BEGIN Dataset extract

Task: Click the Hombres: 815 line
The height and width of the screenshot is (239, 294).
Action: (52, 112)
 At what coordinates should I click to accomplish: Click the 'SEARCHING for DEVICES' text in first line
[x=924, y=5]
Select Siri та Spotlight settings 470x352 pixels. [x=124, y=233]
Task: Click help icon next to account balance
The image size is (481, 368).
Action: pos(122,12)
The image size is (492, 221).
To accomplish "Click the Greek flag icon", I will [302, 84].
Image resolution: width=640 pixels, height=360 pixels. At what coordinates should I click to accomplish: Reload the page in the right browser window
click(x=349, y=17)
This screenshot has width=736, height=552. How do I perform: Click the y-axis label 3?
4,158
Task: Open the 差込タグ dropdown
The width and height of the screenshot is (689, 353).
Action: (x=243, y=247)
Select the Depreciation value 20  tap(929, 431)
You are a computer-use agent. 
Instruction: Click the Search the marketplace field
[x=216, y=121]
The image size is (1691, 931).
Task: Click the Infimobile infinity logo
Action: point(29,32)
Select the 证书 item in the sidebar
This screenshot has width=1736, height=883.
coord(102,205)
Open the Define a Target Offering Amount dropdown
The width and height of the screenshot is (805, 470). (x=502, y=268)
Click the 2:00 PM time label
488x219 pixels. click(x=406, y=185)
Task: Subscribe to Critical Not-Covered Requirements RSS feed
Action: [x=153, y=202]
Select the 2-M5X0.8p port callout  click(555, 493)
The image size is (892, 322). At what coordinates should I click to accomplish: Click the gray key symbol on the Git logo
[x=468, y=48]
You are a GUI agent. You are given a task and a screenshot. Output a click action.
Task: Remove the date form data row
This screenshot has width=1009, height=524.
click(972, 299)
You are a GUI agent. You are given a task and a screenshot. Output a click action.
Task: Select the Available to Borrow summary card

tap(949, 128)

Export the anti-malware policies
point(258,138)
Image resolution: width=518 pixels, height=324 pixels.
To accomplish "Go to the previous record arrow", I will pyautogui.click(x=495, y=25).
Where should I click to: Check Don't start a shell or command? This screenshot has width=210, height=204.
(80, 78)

END Dataset extract

Aim
Can you reproduce the entire material above, changing every "GUI agent" to "screen assistant" and leaving everything else the same?

Written response
Task: Click the Hombres: 815 line
The height and width of the screenshot is (239, 294).
Action: (52, 112)
 At what coordinates should I click to accomplish: Click the 'SEARCHING for DEVICES' text in first line
[x=924, y=5]
Select Siri та Spotlight settings 470x352 pixels. [x=124, y=233]
Task: Click help icon next to account balance
The image size is (481, 368).
Action: pos(122,12)
The image size is (492, 221).
To accomplish "Click the Greek flag icon", I will [302, 84].
Image resolution: width=640 pixels, height=360 pixels. At what coordinates should I click to accomplish: Reload the page in the right browser window
click(x=349, y=17)
This screenshot has width=736, height=552. How do I perform: Click the y-axis label 3?
4,158
Task: Open the 差込タグ dropdown
The width and height of the screenshot is (689, 353).
Action: (x=243, y=247)
Select the Depreciation value 20  tap(929, 431)
You are a computer-use agent. 
Instruction: Click the Search the marketplace field
[x=216, y=121]
The image size is (1691, 931).
Task: Click the Infimobile infinity logo
Action: point(29,32)
Select the 证书 item in the sidebar
This screenshot has width=1736, height=883.
coord(102,205)
Open the Define a Target Offering Amount dropdown
The width and height of the screenshot is (805, 470). (x=502, y=268)
Click the 2:00 PM time label
488x219 pixels. click(x=406, y=185)
Task: Subscribe to Critical Not-Covered Requirements RSS feed
Action: [x=153, y=202]
Select the 2-M5X0.8p port callout  click(555, 493)
The image size is (892, 322). At what coordinates should I click to accomplish: Click the gray key symbol on the Git logo
[x=468, y=48]
You are a screen assistant. You are given a task and a screenshot. Output a click action.
Task: Remove the date form data row
This screenshot has width=1009, height=524.
click(972, 299)
You are a screen assistant. You are given a task and a screenshot. Output a click action.
Task: Select the Available to Borrow summary card

tap(949, 128)

Export the anti-malware policies
point(258,138)
Image resolution: width=518 pixels, height=324 pixels.
To accomplish "Go to the previous record arrow", I will pyautogui.click(x=495, y=25).
Where should I click to: Check Don't start a shell or command? This screenshot has width=210, height=204.
(80, 78)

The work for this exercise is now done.